Interestingly, the anonymous St. Marcus author claims to be offended. And I agree – he has been offended. Yet, the source of his offense, as admitted openly by him, is not a direct telling of reality, but a false understanding of the Doctrine of the Church. The Unity he expects in the Visible Church, is manifest only in the Church Universal, invisible among the Church Militant yet fully enjoyed among the Church Triumphant. The source of offense is not the messenger of truth in this case, but the teacher he sits under who has poorly catechized him.

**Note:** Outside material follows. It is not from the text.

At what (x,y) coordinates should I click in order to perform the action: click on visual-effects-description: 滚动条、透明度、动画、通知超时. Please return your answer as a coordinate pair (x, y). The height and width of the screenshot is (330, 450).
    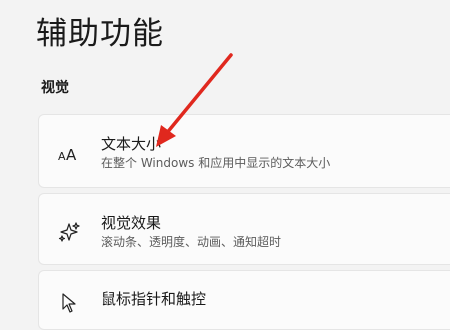
    Looking at the image, I should click on (192, 242).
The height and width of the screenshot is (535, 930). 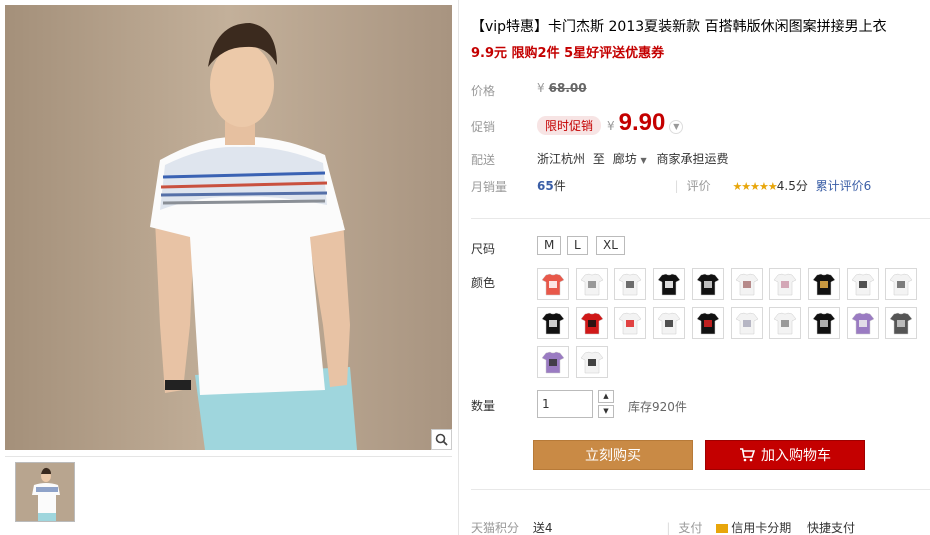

Otherwise, in the case of the Canadian Clergyman, Brett Meyer has offered enough research to suggest what sources have been informing his thinking in matters of doctrine and practice. I'll only add the following: the signature line at the bottom of his email, a quote from Sir Francis Bacon, pretty well sums up his entire theme. It says,
If we are to achieve results never before accomplished, we must expect to employ methods never before attempted. Such is intended as a reference to the mission of the Church. Much like the Babylonians, it extols the heights of achievement humankind can reach and makes them Man’s objective. For a true Lutheran, such a statement ought to be as repugnant as the Tower the Babylonians constructed. Such a statement is rank anthropocentrism, and blasphemy against the Holy Spirit.